▸ Aufgabenstellung 1:
Beantworte anhand des Textes über das Holstein-Stadion diese Fragen:
(a) Welcher Norweger erreichte laut Text als erster Mensch den Südpol?
(b) Was feierten die »Störche« ein Jahr nach der Einweihung des Stadions?
(c) Wie viele Schönheits-OPs hat das Storchennest insgesamt hinter sich?

▸ Textauszug zum Lesen:
────────────────────────────────────────

Jede Menge frische Briesen
1911. Revolutionen in Mexiko und China. Marokkokrise. Italienisch-Türkischer Krieg. Teuerungsrevolte in Wien. Der Norweger Roald Amundsen erreicht als erster Mensch den Südpol. Und in Kiel wird das Holstein-Stadion eingeweiht. — Von Heiko Rothenpieler
Ein Jahr später feiern die »Störche« die deutsche Meisterschaft. Seitdem ist viel passiert. Mit insgesamt neun Schönheits-OPs verdient sich kaum ein anderer Ground in deutschen Fußballterritorien das Prädikat »altehrwürdig« so sehr wie das Storchennest in der Landeshauptstadt Schleswig-Holsteins.

────────────────────────────────────────

▸ Daten zur Übung:
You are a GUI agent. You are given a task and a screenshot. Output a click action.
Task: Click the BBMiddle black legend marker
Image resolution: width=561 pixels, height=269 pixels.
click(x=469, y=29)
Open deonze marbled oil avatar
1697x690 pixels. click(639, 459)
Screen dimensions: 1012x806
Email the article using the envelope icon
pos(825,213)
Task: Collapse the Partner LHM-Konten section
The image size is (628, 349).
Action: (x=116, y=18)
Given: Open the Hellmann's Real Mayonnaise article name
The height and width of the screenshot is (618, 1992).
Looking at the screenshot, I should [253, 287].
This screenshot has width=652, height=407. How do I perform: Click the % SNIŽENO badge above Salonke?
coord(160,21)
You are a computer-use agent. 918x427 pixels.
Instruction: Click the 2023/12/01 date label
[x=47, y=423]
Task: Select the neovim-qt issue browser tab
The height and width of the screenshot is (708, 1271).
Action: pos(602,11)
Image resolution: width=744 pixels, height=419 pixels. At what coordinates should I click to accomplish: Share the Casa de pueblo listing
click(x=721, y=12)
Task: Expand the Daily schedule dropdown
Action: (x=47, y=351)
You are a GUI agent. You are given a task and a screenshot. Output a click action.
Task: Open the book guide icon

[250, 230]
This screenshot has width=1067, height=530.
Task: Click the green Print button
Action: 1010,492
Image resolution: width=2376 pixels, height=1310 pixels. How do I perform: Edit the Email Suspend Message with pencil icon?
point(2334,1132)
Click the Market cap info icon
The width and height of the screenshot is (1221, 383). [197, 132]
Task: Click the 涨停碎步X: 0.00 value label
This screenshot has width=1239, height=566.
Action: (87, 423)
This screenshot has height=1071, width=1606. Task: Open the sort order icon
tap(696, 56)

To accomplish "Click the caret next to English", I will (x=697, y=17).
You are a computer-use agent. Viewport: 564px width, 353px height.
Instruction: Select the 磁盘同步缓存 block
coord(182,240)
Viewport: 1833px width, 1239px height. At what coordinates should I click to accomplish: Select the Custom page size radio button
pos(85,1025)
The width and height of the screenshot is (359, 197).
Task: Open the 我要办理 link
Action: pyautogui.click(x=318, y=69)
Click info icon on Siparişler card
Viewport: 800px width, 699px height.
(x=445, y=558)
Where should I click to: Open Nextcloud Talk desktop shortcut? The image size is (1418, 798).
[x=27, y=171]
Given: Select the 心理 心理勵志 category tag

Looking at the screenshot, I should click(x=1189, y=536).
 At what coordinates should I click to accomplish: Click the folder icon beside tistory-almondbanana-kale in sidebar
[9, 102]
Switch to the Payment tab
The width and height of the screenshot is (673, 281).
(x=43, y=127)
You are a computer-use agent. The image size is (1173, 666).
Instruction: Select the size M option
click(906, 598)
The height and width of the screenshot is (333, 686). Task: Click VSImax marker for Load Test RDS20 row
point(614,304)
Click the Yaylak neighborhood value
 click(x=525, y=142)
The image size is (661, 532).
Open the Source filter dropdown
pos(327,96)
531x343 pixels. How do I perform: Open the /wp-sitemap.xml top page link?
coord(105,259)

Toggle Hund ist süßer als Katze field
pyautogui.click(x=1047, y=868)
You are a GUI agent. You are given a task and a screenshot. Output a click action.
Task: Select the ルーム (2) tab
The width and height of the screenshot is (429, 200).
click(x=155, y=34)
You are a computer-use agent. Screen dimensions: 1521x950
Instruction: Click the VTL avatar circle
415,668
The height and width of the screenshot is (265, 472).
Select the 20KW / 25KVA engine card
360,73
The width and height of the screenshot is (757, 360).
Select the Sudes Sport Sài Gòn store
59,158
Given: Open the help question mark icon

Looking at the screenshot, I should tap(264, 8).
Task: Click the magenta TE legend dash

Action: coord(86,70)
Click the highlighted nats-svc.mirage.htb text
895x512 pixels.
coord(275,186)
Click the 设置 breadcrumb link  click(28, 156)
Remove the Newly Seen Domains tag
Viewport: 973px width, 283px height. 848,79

────────────────────────────────────────

▸ Aufgabenstellung 2:
Kopiere aus den Einträgen alles von der Zeile mit „Task: Click the 涨停碎步X: 0.00 value label“ bis hinunter zur Zeile mit „coord(182,240)“, beide Zeilen eingeschlossen.

▸ Richtige Antwort 1:
(a) Roald Amundsen
(b) Die deutsche Meisterschaft
(c) Neun

▸ Richtige Antwort 2:
Task: Click the 涨停碎步X: 0.00 value label
This screenshot has width=1239, height=566.
Action: (87, 423)
This screenshot has height=1071, width=1606. Task: Open the sort order icon
tap(696, 56)

To accomplish "Click the caret next to English", I will (x=697, y=17).
You are a computer-use agent. Viewport: 564px width, 353px height.
Instruction: Select the 磁盘同步缓存 block
coord(182,240)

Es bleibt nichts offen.